You will normally need a visa. When going to the more exotic countries, the visa might be organized when you get there, but usually you have to get it in Australia. Give yourself at least a month to get it, to save yourself stress. Usually by paying more you can get a visa done more quickly, but getting it done early saves you $ and stress.
Delegation members are encouraged to fund raise for themselves. When doing so please make it clear for whom the fundraising is being done.
E.g. ‘Minnie-Mouse’ of Canberra is fundraising to cover expenses to go to the World Youth. Do not imply you are fund raising for the “Australian Team”.
If planning to approach a corporate sponsor, please check first with the management committee to ensure you are not both approaching the same organisation.
Some easy fund raisers:
- running the canteen at a chess tournament
- running a lightning or rapid junior tournament &ndash can easily bring in $500 to $1,000 particularly if you get a free venue at a school.
- Chocolate drive – very popular and does bring in a lot quite easily. Sell at work, schools and chess tournaments
At one point all children exchanged little gifts at the World Youth. With the growth in size, it has become less common.
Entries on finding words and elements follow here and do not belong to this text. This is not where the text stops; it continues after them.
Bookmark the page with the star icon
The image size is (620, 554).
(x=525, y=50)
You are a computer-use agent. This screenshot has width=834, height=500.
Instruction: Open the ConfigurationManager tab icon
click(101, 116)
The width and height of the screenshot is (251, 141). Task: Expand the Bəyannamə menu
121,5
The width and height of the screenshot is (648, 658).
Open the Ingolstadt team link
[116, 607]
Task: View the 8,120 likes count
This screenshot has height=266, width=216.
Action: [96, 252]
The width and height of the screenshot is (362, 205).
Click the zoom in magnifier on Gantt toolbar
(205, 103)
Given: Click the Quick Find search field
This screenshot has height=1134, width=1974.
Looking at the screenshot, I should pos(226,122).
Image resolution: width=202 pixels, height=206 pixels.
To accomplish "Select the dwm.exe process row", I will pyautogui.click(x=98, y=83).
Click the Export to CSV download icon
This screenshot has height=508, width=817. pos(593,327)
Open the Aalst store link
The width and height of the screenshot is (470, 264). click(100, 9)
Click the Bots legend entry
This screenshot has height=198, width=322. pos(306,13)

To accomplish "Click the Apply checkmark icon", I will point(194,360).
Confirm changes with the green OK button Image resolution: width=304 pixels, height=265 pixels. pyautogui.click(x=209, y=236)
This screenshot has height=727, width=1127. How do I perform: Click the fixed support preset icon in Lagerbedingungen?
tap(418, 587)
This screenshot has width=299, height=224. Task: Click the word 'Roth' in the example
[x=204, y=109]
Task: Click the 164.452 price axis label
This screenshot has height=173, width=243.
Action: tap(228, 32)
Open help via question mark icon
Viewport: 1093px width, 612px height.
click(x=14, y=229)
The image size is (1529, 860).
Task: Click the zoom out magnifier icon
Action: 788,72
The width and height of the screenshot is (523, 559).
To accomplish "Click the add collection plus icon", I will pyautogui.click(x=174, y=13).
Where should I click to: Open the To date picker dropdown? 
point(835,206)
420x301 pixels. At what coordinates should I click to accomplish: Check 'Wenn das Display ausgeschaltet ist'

However you will find, especially in the younger categories, that gifts are exchanged.
They can be quite simple and inexpensive:
- a postcard
- a little clip-on Koala
- a pin or badge
- some tourist information about Australia
If you have a bit more money or access to sponsorship, there are some cute toys available – beanie koalas or kangaroos, a platypus, kookaburra or boomerangs.
It is voluntary, but a nice gesture to exchange a small gift with your opponents.